*WORK TO COMPLETE*: Render everything from the line containing "Given: Click the" down to the end of the records as a Markdown table with the columns "Row" and "Line", one numbered row per line, skipping blank lines. Leave the pictures out of the table.

*DATASET RECORDS*:
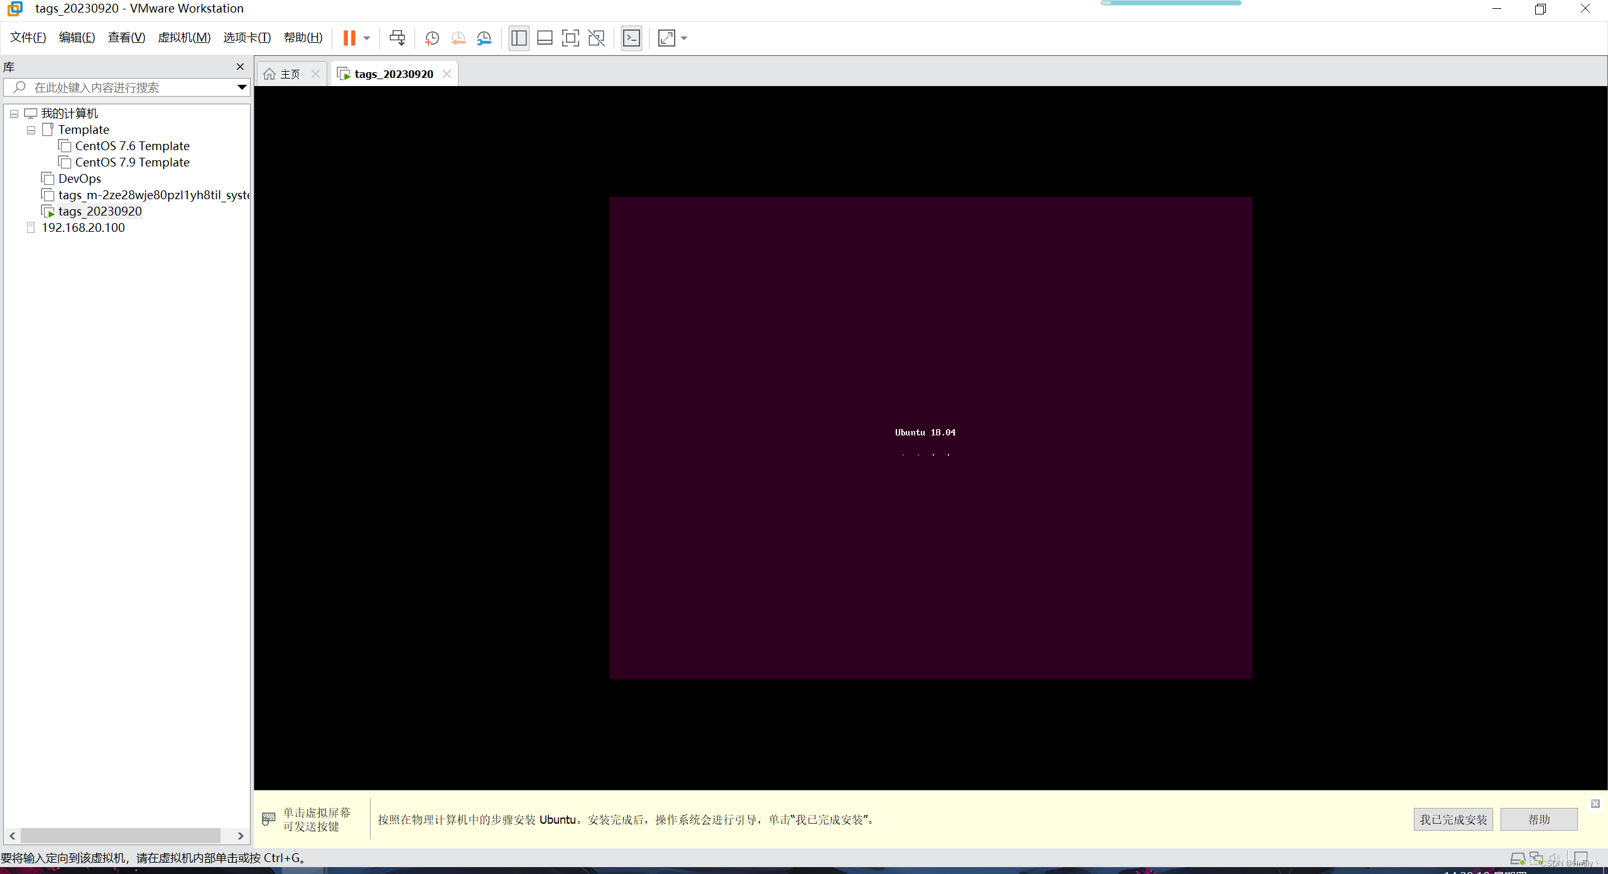Image resolution: width=1608 pixels, height=874 pixels.
Task: Open the stretch mode dropdown arrow
Action: pyautogui.click(x=683, y=38)
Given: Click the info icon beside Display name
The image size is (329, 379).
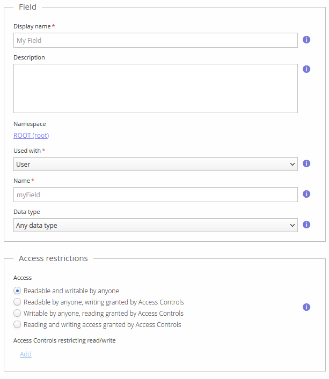Looking at the screenshot, I should [306, 40].
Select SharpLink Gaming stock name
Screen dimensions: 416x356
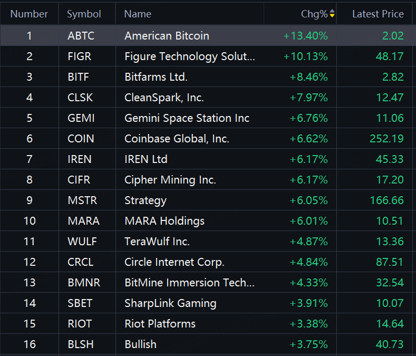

*PROBLEM SOLUTION*:
| Row | Line |
|---|---|
| 1 | Given: Click the info icon beside Display name |
| 2 | The image size is (329, 379). |
| 3 | Looking at the screenshot, I should [306, 40]. |
| 4 | Select SharpLink Gaming stock name |
| 5 | Screen dimensions: 416x356 |